In this study, we observed higher virus replication in the eyes of CD28−/−, CD28−/− CTLA4−/−, and PD-L1−/− mice than in WT control mice, and this higher virus replication correlates with higher latency. We also showed that higher latency in CD28−/− and CD28−/− CTLA4−/− mice correlated with higher PD-1 expression, which is consistent with our previous report that higher LAT RNA in the TG of mice latently (20, 37, 38) infected with wild-type HSV-1 strain McKrae correlated with higher PD-1 mRNA expression (21, 29). Previous studies have shown that chronic HSV-1 infection causes T cell exhaustion (20, 37, 38). Similar to our previous study showing that the absence of PD-L1 but not PD-L2 affected levels of latency and exhaustion (21), here we found that PD-L1−/− mice also had lower levels of PD-1 expression. Our published reports have shown that upregulation of Tim-3 (T cell immunoglobulin and mucin domain-containing protein-3) correlated with T cell exhaustion (21). However, here we found that in contrast to PD-1 expression, higher latency in TG of CD28−/−, CD28−/− CTLA4−/−, and PD-L1−/− infected mice compared with WT mice did not correlate with higher Tim-3 expression. Multiple genes are implicated in T cell exhaustion, but based on our current and previous studies, PD-1 is the more relevant indicator of T cell exhaustion.

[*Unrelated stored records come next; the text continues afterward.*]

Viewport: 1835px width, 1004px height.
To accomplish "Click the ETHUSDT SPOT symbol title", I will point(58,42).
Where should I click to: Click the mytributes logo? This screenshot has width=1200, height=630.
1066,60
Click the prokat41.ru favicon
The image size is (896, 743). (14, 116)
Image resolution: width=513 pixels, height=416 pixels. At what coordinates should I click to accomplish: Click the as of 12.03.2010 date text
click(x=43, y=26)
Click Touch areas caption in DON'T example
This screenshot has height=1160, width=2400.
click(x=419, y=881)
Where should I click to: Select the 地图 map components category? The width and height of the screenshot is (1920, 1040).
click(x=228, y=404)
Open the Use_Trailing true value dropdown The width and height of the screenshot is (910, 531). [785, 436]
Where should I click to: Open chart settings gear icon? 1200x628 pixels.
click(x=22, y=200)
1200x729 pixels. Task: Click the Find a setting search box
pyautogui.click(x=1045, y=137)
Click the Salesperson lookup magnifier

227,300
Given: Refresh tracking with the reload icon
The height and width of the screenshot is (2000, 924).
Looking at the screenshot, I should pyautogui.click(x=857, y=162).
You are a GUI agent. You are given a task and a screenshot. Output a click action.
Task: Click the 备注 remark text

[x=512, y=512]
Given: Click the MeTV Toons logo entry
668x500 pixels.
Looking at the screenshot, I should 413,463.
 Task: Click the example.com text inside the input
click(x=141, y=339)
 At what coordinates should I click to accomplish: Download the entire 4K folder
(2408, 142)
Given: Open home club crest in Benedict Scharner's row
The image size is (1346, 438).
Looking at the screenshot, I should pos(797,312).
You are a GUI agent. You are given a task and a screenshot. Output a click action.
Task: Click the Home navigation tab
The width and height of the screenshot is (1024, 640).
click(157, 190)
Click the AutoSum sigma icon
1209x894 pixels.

In this study, we looked at expression of gB, gK, and ICP22 transcripts during latency using a NanoString system. In contrast to higher expression of LAT in the three knockout mice compared to WT mice, ICP22 and gB expression levels decreased by 3- and 2.3-fold, respectively, in the three knockout mice compared to WT mice, while the level of gK expression was similar between the three knockout mice and WT mice. Thus, lower expression of ICP22 and gB in the three knockout mice correlated with lower reactivation. These results are similar to those of our published study in which blocking of ICP22 binding to CD80 delayed virus clearance (1) and a recombinant HSV-1 lacking ICP22 had less viral replication, less latency, and less reactivation than WT control virus (3). In line with significantly lower levels of ICP22 in the three knockout mice than in WT control mice, ICP22 deletion is known to significantly reduce viral replication and decrease its ability to establish latent infection in TG of HSV-1-infected mice (39). Thus, the absence of CD80 binding to CD28, CTLA4, or PD-L1 resulted in significant reduction of ICP22 transcripts and may have contributed to significant reduction in reactivation rates in infected CD28−/−, CD28−/− CTLA4−/−, and PD-L1−/− mice compared with WT mice. Thus, we hypothesized that binding of CD80 to its ligands as well as to ICP22 would result in faster reactivation and more eye disease. This is in line with our previous study showing that a recombinant HSV-1-expressing CD80 caused more eye disease in ocularly infected mice (1). HSV-1 infection is characterized by its ability to establish latency in the ganglia of infected individuals (31). The pattern of latency is similar in human and animals (31, 40, 41). Reactivation from latency is also a hallmark of HSV-1 infection, and this reactivation is a major cause of eye disease (22). In this study, we have shown that blockade of these costimulatory factors reduces reactivation, which may have therapeutic potential to control reactivation and reduce eye disease associated with reactivation.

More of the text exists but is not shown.